## START

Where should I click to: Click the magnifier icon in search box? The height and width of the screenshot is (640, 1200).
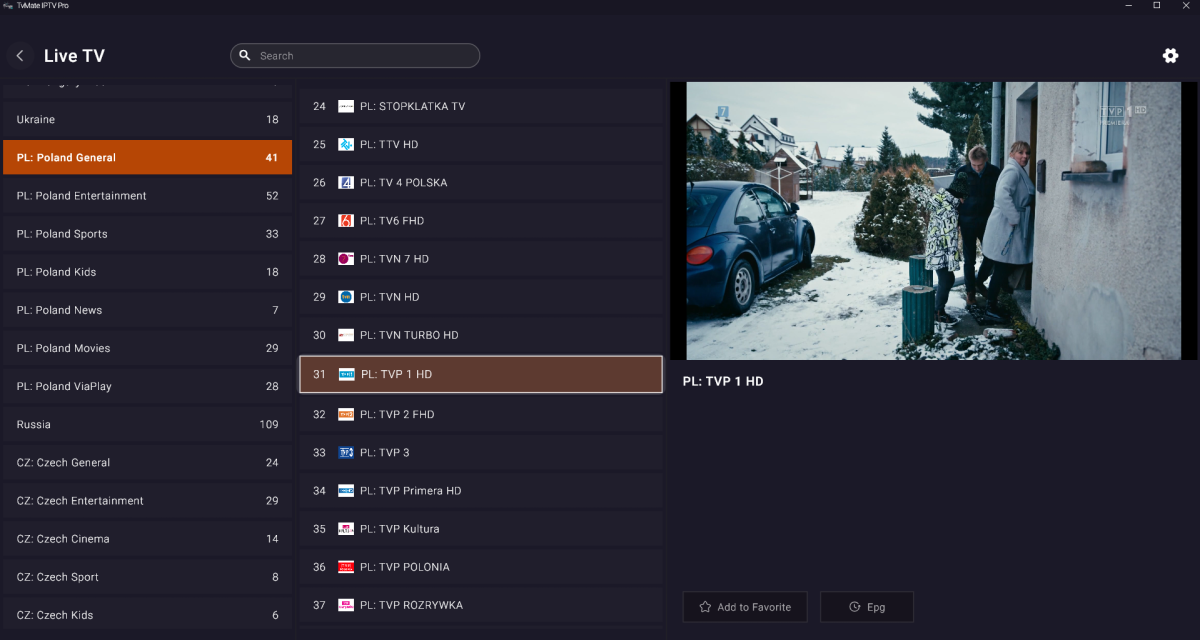pos(245,56)
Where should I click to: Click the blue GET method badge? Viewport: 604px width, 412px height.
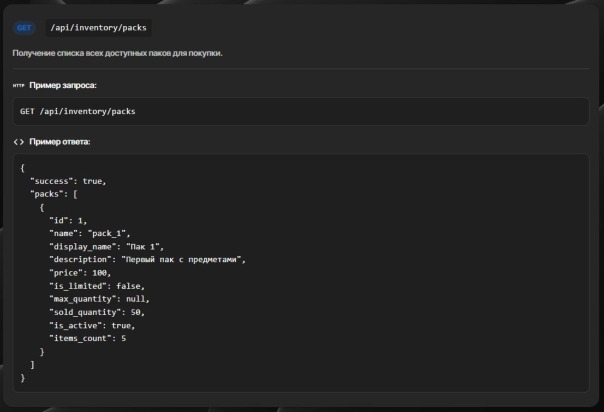pos(24,27)
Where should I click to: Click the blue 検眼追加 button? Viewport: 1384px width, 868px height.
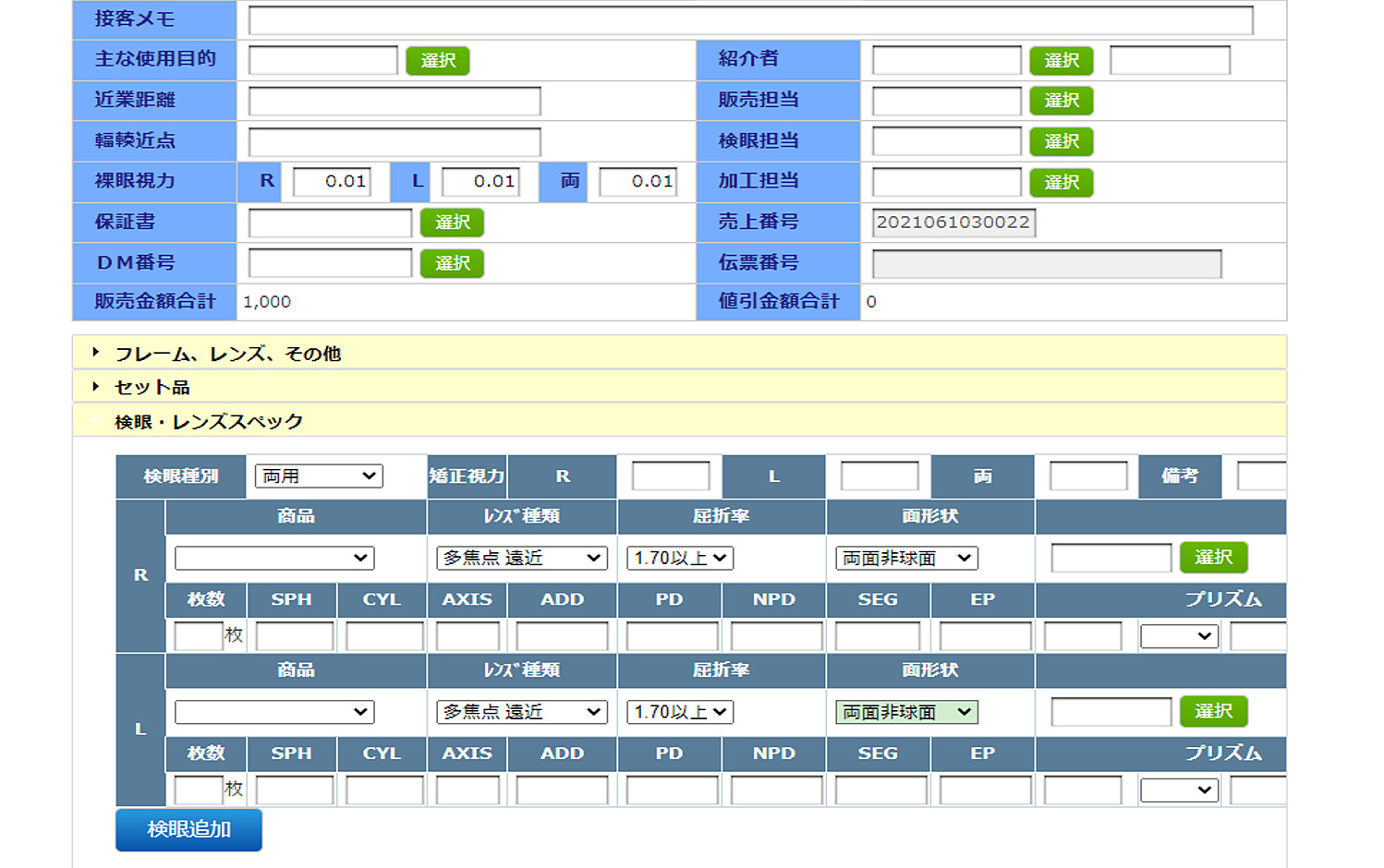[x=188, y=829]
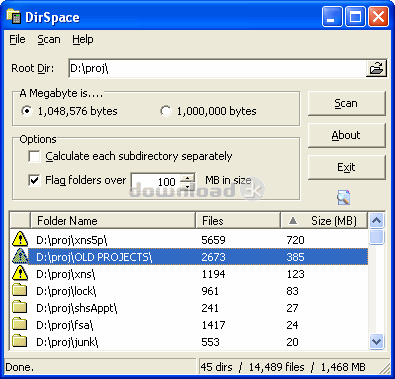Click folder icon beside D:\proj\shsAppt\
Image resolution: width=395 pixels, height=379 pixels.
(20, 307)
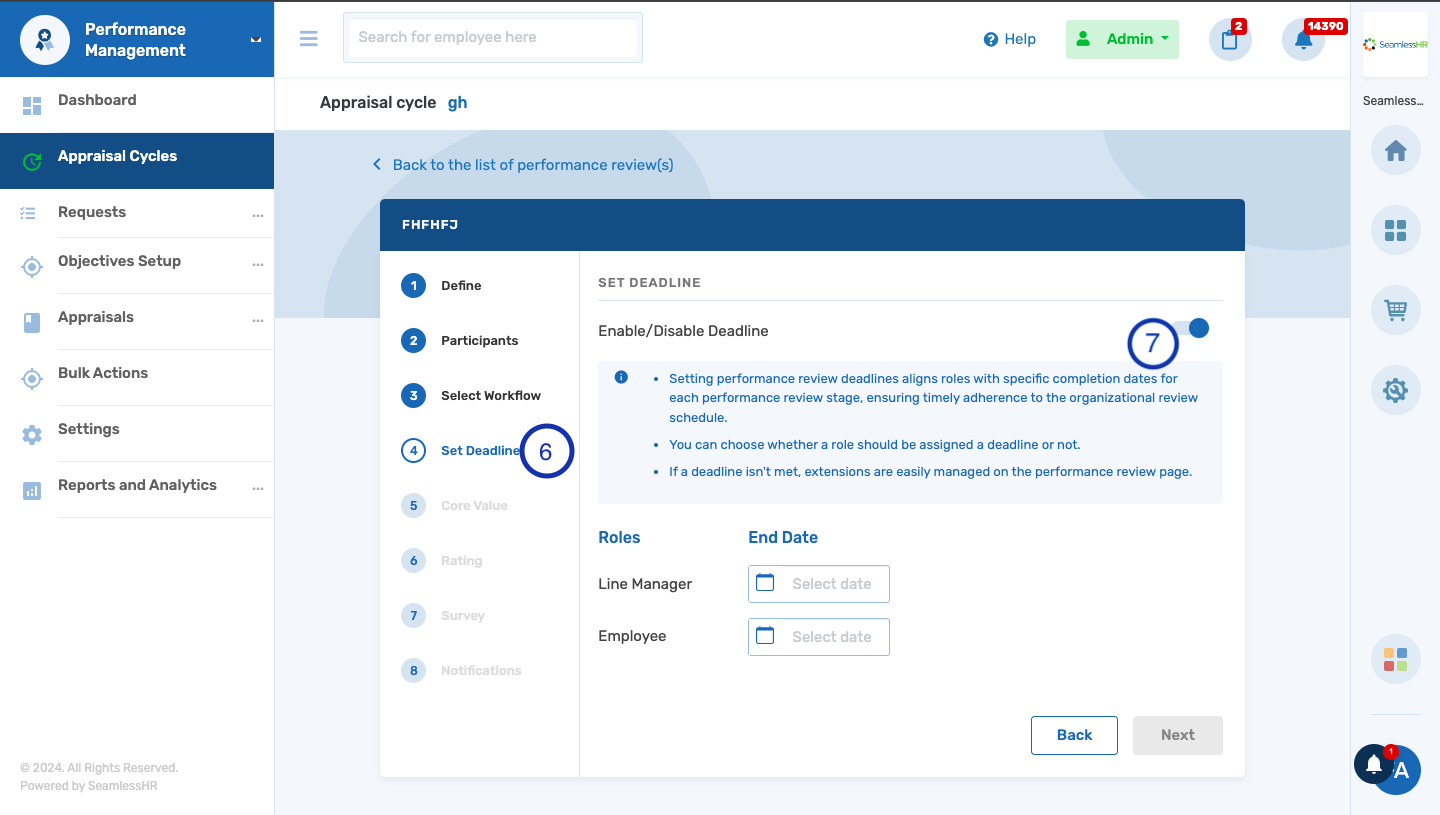Open Objectives Setup from the sidebar
The height and width of the screenshot is (815, 1440).
coord(119,261)
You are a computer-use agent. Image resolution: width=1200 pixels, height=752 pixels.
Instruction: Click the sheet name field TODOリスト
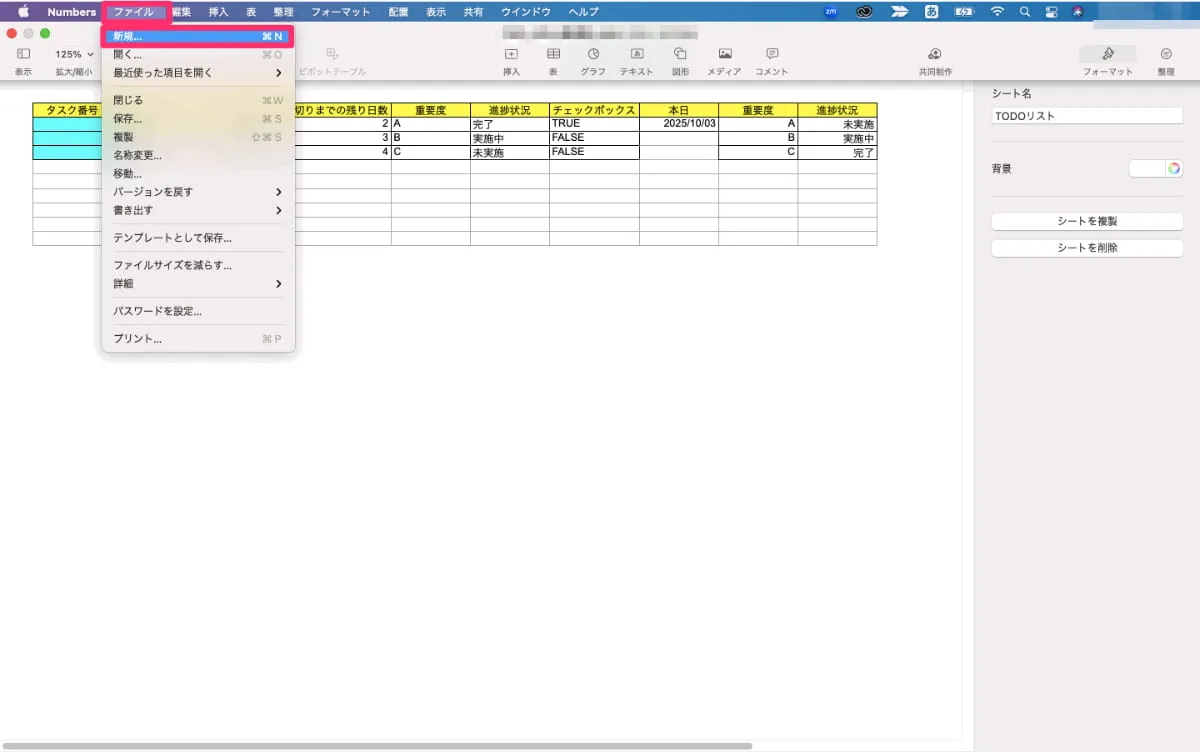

## END

TASK DETAILS - Rewrite all the items above, changing every "blue" to "green" and keeping everything else the same. Leave the pictures out of your answer.

SOLUTION FOR THIS EXERCISE -
Where should I click to: Click the magnifier icon in search box? The height and width of the screenshot is (640, 1200).
pos(245,56)
Where should I click to: Click the green GET method badge? Viewport: 604px width, 412px height.
pos(24,27)
Where should I click to: Click the green 検眼追加 button? Viewport: 1384px width, 868px height.
[x=188, y=829]
Click folder icon beside D:\proj\shsAppt\
Image resolution: width=395 pixels, height=379 pixels.
(20, 307)
Open Objectives Setup from the sidebar
The height and width of the screenshot is (815, 1440).
coord(119,261)
You are a computer-use agent. Image resolution: width=1200 pixels, height=752 pixels.
Instruction: Click the sheet name field TODOリスト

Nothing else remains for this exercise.